The Palace of (Leisure) Time 4. 4. 2025 – 29. 10. 2025
Curators: Karla Hlaváčková, Veronika Čechová
A working person usually spends eight hours a day, five days a week at their job. Some of us find fulfilment in our work and find our identities through it, while others simply work to secure an income that covers their living costs and allows them to spend their free time in a satisfying way. Much like a worker on the assembly line, urban society that earns its living through office work, finds itself in a situation where the result of its work is only one stage in the ‘production’ process. Ever since the beginning of the industrial age, society has been addressing the problems associated with the need to regenerate workers so that they not only relax but also satisfy their social and cultural needs and engage in physical activity.
But who can afford to spend their leisure time satisfactorily when leisure time is also becoming a market commodity—a time for consuming services? Do we know how to spend our leisure time idly? Or are we also motivated in our leisure time to produce something, learn something, get as much done as possible, shop, exercise in order to be beautiful and healthy? Leisure time is supposed to be a time we can fill as we choose. But this freedom presupposes a certain courage and the ability to choose between a plethora of options, which for some leads to a fear of wasted time, a fear of missing out, when in reality they just want to rest after eight hours of work.
Exhibiting artists: Zbyněk Baladrán, Anna-Marie Berdychová, Johana Hnízdilová, Peter Kolárčik, Eliška Konečná, Monika Kučerová, Judita Levitnerová, Františka Malasková, pingpongping (Anna Vašičková, Hana Kubrichtová, David Stejskal), Nicolas Prokop, Roman Štětina, Eva Volfová, Barbora Zentková & Julia Gryboś, Tereza Zichová
The exhibition The Palace Of (Leisure) Time will focus on the theme of spending free time in the context of a baroque palace, which, at the time of its construction, functioned as a summer palace, a summer residence whose lounges, gardens, hunting grounds and vineyards offered its owners a variety of opportunities to enjoy leisure time. The contrasts that the exhibition would like to highlight are due to the nature of the structure of Troja Château and its gardens.
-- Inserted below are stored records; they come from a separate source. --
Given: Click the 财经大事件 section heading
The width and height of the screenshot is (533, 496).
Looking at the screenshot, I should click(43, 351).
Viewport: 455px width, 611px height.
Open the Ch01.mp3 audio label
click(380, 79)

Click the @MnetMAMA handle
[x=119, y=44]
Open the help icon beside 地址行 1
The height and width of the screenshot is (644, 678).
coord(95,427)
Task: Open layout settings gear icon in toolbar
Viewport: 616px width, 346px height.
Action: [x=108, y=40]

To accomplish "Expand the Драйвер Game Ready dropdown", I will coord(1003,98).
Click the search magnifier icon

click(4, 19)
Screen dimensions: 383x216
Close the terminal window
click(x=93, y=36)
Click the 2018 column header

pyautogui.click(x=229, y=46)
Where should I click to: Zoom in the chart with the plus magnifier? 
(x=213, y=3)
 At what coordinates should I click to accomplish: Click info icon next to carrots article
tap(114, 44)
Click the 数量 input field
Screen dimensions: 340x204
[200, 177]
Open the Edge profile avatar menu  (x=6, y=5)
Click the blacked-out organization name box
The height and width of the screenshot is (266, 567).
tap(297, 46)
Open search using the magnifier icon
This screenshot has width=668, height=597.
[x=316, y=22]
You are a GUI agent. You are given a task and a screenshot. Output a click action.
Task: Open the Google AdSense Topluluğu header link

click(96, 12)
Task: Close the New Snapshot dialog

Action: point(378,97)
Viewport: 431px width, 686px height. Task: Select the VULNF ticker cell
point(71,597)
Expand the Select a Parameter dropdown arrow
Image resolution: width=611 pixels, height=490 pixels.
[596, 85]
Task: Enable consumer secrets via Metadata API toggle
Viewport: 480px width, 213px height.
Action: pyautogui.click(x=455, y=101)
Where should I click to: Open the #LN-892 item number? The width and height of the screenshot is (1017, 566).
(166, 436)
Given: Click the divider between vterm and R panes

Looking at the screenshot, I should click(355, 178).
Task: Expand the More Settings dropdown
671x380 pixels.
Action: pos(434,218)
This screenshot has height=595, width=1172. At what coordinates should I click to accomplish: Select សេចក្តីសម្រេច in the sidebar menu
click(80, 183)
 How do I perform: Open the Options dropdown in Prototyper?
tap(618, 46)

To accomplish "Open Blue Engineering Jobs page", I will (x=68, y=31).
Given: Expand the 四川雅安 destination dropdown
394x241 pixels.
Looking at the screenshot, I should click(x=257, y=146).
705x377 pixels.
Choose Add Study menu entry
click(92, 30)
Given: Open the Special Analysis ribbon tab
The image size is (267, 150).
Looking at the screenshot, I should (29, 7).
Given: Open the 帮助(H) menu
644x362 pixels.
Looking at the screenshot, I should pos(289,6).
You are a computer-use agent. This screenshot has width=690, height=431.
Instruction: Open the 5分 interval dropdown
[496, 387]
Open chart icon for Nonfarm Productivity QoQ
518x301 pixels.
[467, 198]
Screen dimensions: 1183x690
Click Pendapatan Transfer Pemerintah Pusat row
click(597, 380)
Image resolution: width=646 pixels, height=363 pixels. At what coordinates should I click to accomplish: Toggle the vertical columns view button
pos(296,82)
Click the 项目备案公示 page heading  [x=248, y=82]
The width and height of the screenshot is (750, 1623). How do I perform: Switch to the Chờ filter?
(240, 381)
This brings us to the questions of who can afford to spend their leisure time today and who can afford to spend it satisfactorily, what are the current trends in leisure time and do we spend it relaxing or are we are all still driven to perform even during moments that are not devoted to the activities that secure our livelihoods. The theme of leisure thus invites a selection of works that relate to this notion through the nature of their medium: handicrafts, textiles and ceramics, or thematically – the democratisation of leisure, the emergence of leisure in the context of industrialisation, the emptiness of work activity, and the critique of a performance-oriented society.